Dataset entries:
____

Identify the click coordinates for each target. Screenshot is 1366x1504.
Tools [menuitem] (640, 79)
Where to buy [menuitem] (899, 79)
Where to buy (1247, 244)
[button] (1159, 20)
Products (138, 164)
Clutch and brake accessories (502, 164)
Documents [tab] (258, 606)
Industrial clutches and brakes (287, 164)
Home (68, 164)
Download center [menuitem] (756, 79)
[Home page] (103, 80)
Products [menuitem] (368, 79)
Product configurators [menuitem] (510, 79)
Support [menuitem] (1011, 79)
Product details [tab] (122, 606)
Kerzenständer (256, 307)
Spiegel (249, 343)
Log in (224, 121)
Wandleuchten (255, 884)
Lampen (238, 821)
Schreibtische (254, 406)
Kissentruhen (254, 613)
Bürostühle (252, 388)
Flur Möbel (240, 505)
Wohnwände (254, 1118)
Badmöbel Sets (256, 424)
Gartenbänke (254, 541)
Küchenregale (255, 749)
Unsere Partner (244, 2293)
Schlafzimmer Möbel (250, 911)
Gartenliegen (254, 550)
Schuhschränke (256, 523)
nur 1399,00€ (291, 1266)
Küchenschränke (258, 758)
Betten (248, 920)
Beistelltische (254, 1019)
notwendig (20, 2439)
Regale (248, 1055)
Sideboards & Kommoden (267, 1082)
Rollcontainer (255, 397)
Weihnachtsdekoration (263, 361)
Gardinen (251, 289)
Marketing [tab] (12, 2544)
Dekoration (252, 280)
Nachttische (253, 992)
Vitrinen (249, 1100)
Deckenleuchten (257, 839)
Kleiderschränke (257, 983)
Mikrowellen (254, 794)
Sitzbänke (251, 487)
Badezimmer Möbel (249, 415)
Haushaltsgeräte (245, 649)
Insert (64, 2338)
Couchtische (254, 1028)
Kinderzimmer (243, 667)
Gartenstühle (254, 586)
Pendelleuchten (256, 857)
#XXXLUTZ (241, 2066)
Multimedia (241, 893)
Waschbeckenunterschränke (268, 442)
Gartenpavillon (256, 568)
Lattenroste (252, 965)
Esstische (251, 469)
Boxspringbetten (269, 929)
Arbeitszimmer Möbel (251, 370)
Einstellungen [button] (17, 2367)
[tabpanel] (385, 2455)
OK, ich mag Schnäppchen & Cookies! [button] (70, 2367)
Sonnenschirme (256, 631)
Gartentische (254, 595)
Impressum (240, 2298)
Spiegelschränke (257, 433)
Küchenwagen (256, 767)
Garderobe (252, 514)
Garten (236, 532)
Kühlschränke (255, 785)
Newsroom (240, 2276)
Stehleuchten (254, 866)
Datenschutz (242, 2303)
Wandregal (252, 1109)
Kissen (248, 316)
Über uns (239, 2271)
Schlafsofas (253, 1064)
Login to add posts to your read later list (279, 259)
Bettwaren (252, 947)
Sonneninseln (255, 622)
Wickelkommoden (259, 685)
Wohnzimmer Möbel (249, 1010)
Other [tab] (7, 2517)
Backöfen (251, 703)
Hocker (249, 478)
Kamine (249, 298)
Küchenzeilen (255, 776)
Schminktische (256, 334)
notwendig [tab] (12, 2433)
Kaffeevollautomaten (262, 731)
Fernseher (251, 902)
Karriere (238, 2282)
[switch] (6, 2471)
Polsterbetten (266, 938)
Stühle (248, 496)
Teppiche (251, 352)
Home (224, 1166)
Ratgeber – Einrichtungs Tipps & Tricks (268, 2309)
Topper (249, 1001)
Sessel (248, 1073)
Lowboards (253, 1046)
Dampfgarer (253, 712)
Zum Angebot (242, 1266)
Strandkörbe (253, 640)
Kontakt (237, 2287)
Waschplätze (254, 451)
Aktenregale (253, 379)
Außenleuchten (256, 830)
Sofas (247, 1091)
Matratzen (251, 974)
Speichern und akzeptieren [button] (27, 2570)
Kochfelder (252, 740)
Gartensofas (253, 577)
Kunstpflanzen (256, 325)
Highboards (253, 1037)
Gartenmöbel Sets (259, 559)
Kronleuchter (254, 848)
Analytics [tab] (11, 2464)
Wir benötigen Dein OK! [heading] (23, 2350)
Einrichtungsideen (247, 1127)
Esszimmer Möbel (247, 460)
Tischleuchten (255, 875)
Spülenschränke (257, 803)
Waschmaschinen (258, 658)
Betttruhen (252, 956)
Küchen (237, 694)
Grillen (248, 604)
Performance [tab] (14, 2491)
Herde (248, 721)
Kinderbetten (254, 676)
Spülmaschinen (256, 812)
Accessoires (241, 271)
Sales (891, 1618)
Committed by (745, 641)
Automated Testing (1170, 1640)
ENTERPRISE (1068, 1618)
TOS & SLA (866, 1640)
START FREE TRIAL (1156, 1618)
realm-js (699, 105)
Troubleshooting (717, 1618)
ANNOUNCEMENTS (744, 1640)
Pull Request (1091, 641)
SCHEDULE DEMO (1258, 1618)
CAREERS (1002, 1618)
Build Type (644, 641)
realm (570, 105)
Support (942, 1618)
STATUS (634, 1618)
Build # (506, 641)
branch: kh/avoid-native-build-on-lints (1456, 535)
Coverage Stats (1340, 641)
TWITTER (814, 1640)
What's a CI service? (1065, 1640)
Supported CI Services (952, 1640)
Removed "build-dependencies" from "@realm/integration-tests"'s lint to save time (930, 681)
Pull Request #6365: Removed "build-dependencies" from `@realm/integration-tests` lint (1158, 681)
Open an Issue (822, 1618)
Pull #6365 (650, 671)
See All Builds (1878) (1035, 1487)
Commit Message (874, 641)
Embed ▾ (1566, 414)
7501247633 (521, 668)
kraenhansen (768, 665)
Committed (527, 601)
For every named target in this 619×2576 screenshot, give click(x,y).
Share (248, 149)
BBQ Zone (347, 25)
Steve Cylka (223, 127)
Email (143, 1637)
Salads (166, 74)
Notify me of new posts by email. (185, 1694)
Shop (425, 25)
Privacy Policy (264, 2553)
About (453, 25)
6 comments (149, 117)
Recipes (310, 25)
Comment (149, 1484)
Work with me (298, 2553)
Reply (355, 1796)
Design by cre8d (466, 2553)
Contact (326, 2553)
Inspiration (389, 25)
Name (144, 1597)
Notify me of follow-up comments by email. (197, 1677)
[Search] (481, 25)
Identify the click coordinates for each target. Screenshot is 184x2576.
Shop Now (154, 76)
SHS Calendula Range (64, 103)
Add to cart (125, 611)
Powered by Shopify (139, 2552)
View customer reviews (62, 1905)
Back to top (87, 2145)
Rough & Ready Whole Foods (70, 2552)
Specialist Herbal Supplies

____

Lines from the one containing "realm (570, 105)" to the last line above, both included: copy these exactly and write nothing else.

• _EXPECTED ANSWER_
realm (570, 105)
Support (942, 1618)
STATUS (634, 1618)
Build # (506, 641)
branch: kh/avoid-native-build-on-lints (1456, 535)
Coverage Stats (1340, 641)
TWITTER (814, 1640)
What's a CI service? (1065, 1640)
Supported CI Services (952, 1640)
Removed "build-dependencies" from "@realm/integration-tests"'s lint to save time (930, 681)
Pull Request #6365: Removed "build-dependencies" from `@realm/integration-tests` lint (1158, 681)
Open an Issue (822, 1618)
Pull #6365 (650, 671)
See All Builds (1878) (1035, 1487)
Commit Message (874, 641)
Embed ▾ (1566, 414)
7501247633 (521, 668)
kraenhansen (768, 665)
Committed (527, 601)
For every named target in this 619×2576 screenshot, give click(x,y).
Share (248, 149)
BBQ Zone (347, 25)
Steve Cylka (223, 127)
Email (143, 1637)
Salads (166, 74)
Notify me of new posts by email. (185, 1694)
Shop (425, 25)
Privacy Policy (264, 2553)
About (453, 25)
6 comments (149, 117)
Recipes (310, 25)
Comment (149, 1484)
Work with me (298, 2553)
Reply (355, 1796)
Design by cre8d (466, 2553)
Contact (326, 2553)
Inspiration (389, 25)
Name (144, 1597)
Notify me of follow-up comments by email. (197, 1677)
[Search] (481, 25)
Identify the click coordinates for each target. Screenshot is 184x2576.
Shop Now (154, 76)
SHS Calendula Range (64, 103)
Add to cart (125, 611)
Powered by Shopify (139, 2552)
View customer reviews (62, 1905)
Back to top (87, 2145)
Rough & Ready Whole Foods (70, 2552)
Specialist Herbal Supplies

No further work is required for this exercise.